Objective: The present study was conducted to compare mechanically ventilated patients with and without COVID-19 in terms of hemodynamic instability using cardiovascular indicators. Methods: This prospective cohort study assigned intubated and mechanically ventilated patients to two groups, i.e. with COVID-19 and without COVID-19. The hemodynamic parameters measured and compared between the two groups on the first day of ICU admission and the following four consecutive days using an ultrasonic cardiac output monitor (USCOM) included cardiac output (CO), systemic vascular resistance (SVR), stroke volume (SV), flow time corrected (FTc), minute distance (MD) and potential kinetic energy (PKE).
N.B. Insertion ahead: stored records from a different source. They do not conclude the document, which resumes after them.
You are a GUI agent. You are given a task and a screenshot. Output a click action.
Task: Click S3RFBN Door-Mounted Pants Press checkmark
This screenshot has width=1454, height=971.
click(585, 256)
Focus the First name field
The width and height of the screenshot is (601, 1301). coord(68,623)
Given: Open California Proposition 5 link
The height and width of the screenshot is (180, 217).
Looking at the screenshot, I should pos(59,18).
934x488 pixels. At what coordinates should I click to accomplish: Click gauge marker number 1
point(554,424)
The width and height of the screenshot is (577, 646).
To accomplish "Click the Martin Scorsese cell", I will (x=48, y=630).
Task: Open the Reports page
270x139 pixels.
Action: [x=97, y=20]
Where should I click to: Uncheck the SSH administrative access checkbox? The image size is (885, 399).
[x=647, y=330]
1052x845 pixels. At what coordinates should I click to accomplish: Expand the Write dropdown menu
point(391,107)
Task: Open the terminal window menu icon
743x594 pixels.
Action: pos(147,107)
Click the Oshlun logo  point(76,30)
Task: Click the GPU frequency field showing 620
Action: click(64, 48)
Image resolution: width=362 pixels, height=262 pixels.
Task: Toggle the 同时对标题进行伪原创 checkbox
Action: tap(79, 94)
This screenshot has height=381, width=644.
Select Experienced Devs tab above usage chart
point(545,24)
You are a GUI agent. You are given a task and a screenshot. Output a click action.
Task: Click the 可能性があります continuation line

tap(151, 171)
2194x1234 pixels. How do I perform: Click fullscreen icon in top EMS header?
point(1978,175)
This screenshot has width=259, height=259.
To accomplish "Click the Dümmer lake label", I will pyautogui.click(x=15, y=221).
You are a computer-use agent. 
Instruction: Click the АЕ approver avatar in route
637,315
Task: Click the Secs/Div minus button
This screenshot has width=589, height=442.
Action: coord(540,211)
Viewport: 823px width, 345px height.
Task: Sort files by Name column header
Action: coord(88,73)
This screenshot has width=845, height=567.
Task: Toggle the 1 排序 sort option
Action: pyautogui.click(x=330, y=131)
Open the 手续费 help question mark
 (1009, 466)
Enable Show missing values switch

Results: Forty-three patients (males: 62.7%) were assigned to the COVID-19 group and 40 (males: 64.1%) to the one without COVID-19. Insignificant differences were observed between the two groups at baseline in terms of the mean homodynamic variables measured using the USCOM (P>0.05). The mean CO increased (P=0.020), the mean SVR insignificantly changed (P=0.267), the mean MD increased (P=0.005) and PKE decreased (P=0.066) in the COVID-19 group during the five days of evaluation. In the same period, the mean CO insignificantly changed (P=0.937), the mean SVR increased (P=0.028) and changes in MD (P=0.808) and PKE (P=0.539) were insignificant in the group without COVID-19. The two groups were not significantly different in terms of the other homodynamic parameters during the follow-up (P>0.05). Conclusion: The five-day changes in the USCOM-measured homodynamic parameters were lower in the group without COVID-19 compared to in that with COVID-19. In the group without COVID-19, no statistically-significant differences were observed between the mean follow-up values of the variables, excluding SVR, and their baseline values.